きみの唇まで、あと
締め切ったカーテンの隙間から、オレンジ色の夕陽が差し込んでいる。俺は恋人の部屋のベッドに腰掛けていて、可愛い恋人が俺の上に跨っていた。彼女は先ほどからずっと、両肩に手をかけたまま、微動だにせずこちらを睨みつけている。
そのポジションいろんな意味でまずいんだが、と思ったが、背中側で両手首を縛られた俺は身動きが取れない。かなり際どいところに彼女が座っているため、万が一にも反応してしまわないよう、頭の中で必死に素数を数えていた。
……一体何の拷問なんだ、これは。
そもそも、俺が何故こんな拷問まがいのことをされているのか。やはりというかまあ、ひかりが言い出したことだった。

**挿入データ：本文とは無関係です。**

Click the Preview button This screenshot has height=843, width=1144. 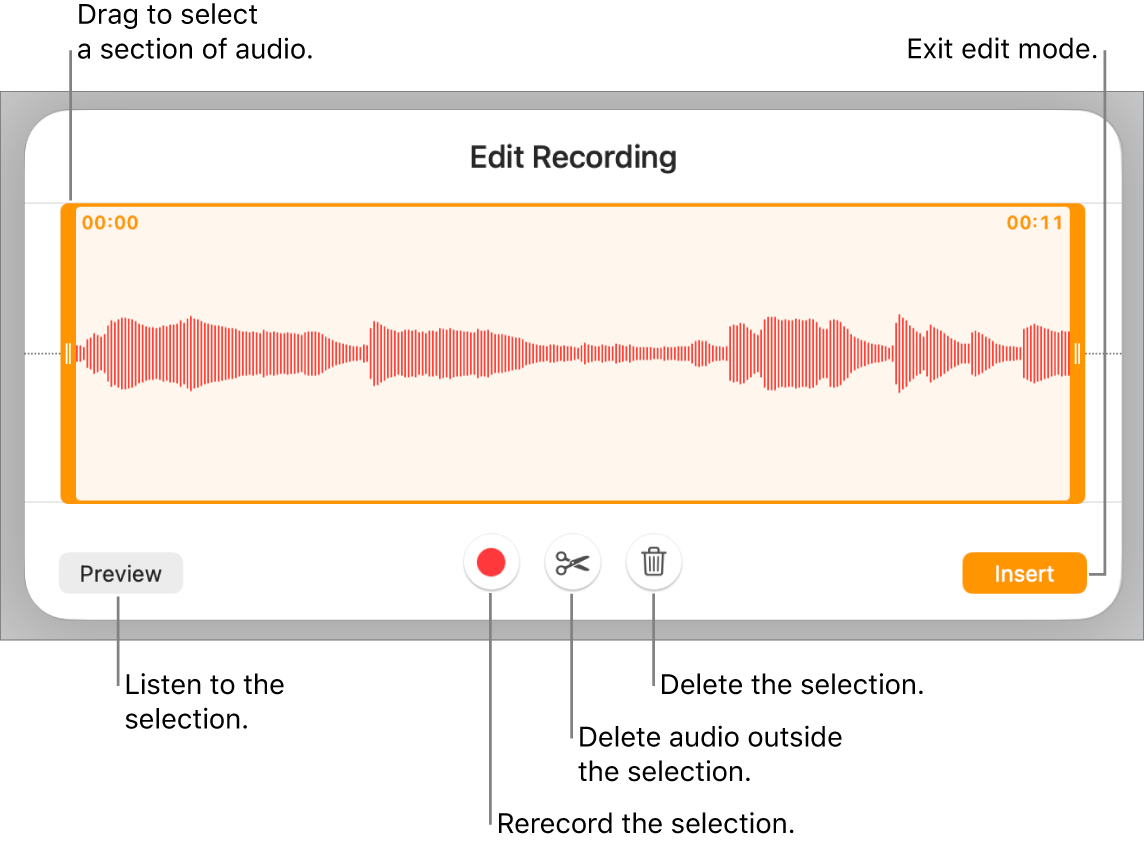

烏丸とのキス未遂(未遂ですらない)事件に危機感を覚えたらしいひかりは、「絶対に悠太とキスする!」と息巻いた。ボルテージの上がり切ったひかりを宥めた結果、学校でそういうことをするのはいかがなものか、という結論に至り、とりあえずひかりの部屋へと移動することにした。
部屋に入って内側から鍵を閉めた瞬間、二人のあいだに謎の緊張感が走る。制服姿のまま鞄を床に放り投げたひかりは、「さあどうぞ!」とがばっと両手を広げた。
「いや、どうぞって言われても……」
「悠太は私とキスしたいの!? したくないの!? どっちなの!」
「したいに決まってんだろ! 俺が何回拒否られてると思ってんだ」
「じゃあどこからでもかかってきてよ!」
「そんな相撲みたいなテンションでは臨めねえよ!」
この調子では、ムードもへったくれもない。謎の構えを取っているひかりを目の前に、俺はやれやれと首を振った。
「とりあえず、いったん落ち着け。紅茶飲むか?」
「飲む……」
「こないだ姉ちゃんに貰ったクッキー缶、まだ残ってたよな」
俺はキッチンに移動すると、マグカップに二人分の紅茶を淹れて、クッキー缶と一緒にトレイに乗せる。ひかりのところへ戻ると、彼女はテーブルの前で正座をしていた。
「ほら食え。イライラしてるときには甘いもんだろ」
「あ、ありがとう……」
ひかりは正座したまま、両手でもぐもぐとクッキーを齧る。クッキーを平らげ、紅茶を飲み干すと、ようやく落ち着いたらしいひかりがふうと息をついた。
「……ごめん。完全に取り乱してた……」
「そうだな」
「烏丸さんにも、絶対変に思われたよね……」
「あいつのことはいいだろ、どうでも」
「うう……悠太以外の人の前では、嫉妬なんかしない余裕綽々のパーフェクトひかりちゃんでいたかったのに……!」
メソメソと落ち込むひかりの頭を、ぽんぽんと軽く叩いてやる。ひかりは涙ぐみながら、こちらを見上げてきた。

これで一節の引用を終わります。